The worst thing about the voice is that it has meant that several reviews or thinkpieces that I've written will never to read by anyone because not only did I leave them unfinished, but eventually I deleted them with no way to recover them. This is something that has happened far too often, and is the epitome of foolishness for someone who feels that he never has enough time to get to all the projects and work. 

This blog is missing way, way, way too many written movie reviews from the past few years. Though at least in that case, most of them have been covered by the podcast. At times, I wonder if that is the best way to focus on my movie reviews. Though my gut and my mind won't stop nagging how important it is to have a written version and to try to go in avenues that are different than the ones explored by the podcast. The site is also missing tributes to celebrities like Carrie Fisher, George A. Romero, John G. Avildsen, Roddy Piper and Shirley Temple. It is missing pieces that have been bouncing around in my head regarding the modern (ridiculous and unhealthy) battle between conservatives and liberals, the dangers of hiding behind "fake news", how Everett's new events are more anxious for me than him, and only about fifty other ideas as well.

No matter how much people like my site or how great a single piece may turn out, I am nagged and dogged by the fact there should be way more and it should be way better. The easy solution is to quiet that nagging by writing one or two or ten of those pieces. It does get slightly harder when the brain doesn't help by adding in ten more each day. It gets even harder when the inner screams are tearing my work apart and making me fearful of exposing myself as a hack.

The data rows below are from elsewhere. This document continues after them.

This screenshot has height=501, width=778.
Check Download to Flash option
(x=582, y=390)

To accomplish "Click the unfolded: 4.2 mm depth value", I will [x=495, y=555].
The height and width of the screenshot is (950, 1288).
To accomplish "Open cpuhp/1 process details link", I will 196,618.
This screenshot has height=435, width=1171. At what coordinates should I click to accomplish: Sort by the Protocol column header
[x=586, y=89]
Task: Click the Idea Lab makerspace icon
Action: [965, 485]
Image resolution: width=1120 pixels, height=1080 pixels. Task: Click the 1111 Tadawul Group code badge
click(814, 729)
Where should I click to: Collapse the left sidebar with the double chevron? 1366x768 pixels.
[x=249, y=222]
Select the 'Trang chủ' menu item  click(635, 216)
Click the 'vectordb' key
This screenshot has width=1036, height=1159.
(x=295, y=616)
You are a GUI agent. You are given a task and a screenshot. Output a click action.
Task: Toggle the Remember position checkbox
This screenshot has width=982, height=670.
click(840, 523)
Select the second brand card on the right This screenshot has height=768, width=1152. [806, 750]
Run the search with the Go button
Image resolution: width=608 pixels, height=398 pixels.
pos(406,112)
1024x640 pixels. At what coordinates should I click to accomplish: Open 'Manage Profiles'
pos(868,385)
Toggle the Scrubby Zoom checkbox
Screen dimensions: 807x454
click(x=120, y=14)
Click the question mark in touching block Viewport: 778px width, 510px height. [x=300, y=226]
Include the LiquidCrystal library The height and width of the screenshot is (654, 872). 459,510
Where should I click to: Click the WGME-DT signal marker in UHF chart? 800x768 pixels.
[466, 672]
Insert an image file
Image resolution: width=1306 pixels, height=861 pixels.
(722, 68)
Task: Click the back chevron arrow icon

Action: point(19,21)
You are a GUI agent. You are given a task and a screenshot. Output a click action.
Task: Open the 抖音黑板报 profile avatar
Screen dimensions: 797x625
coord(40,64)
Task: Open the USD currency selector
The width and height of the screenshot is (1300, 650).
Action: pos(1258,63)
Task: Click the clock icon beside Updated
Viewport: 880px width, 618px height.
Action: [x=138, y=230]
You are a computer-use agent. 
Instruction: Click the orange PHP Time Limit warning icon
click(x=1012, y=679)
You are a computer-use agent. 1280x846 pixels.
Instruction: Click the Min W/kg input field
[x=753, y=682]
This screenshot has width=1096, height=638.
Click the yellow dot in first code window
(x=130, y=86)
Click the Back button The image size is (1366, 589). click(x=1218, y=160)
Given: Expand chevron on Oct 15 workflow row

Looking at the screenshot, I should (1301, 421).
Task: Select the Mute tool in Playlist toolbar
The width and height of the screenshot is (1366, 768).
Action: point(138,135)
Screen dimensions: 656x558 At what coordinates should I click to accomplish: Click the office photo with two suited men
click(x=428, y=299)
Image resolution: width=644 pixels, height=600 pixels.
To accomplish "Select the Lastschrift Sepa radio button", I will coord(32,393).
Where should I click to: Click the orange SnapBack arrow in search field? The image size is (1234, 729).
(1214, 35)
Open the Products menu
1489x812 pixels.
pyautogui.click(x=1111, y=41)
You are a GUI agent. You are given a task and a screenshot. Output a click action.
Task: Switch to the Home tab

2017 has been a great year for movies (not much else), and there have been several movies that I could have championed on here. There have been some interesting themes and ideas that have arose from the type of movies that have been released this year that I have wanted to explore. I've done it to some extent, but not anywhere near to where I have wanted.

My point is I apologize. Apologize because I let those foolish voices win too often. I have it in my head that every piece needs to be ambitious and perfect and come hand delivered from heaven. My reviews need insight and analysis that no other writer was able to uncover. While my brain gives podcasts a pass and I have convinced myself trailer are piffling affairs that can posted swiftly before the echoes start up in my head, everything else gets hampered by my need for the composition of words to be award winners. Of course, that nasty voice forgets to mention you can't win literary awards with no words written and sites without daily content can't earn sponsors.

If my writing is to continue and I am going to meet each day despite the wall bouncing anxiety and the crippling self-doubt, then I have to accept that the voices aren't going anywhere any time soon. Instead of fearing them, I listen to them, I say "sure, you're right", and then write anyway. I accept what I just wrote was a steaming pile of awful and then subject all my readers to it anyway, The caveat being then I tell myself that I will try harder tomorrow and I will write better the next time. Then when that steaming pile of awful is posted, I tell myself there is tomorrow, and after that day there is tomorrow again. While I am at it, I will complete those disastrous novels and send out those putrid short stories, and I will get my rejections. Because maybe, just maybe, I will fool a publisher into liking my work, and everyone's taste turns out to slide towards the wretched, and my writing stumbles upon some success.

The bigger deal, is that if I keep on writing then the ideas clogging my head with get some release. If I write despite the voices screaming it is no good, maybe one day I will have written enough that one day that voice will say, "Okay, this was alright, maybe I'll give you a pass." Or I'll just laughing at that voice the same way that I do when Danika tries to convince me it was the dog that poured her cereal on her head. I have been around long enough to realize some voices are just straight-up wrong.

So, for the hundredth time, I promise this blog will have more content, but I will worry about the "better" for later.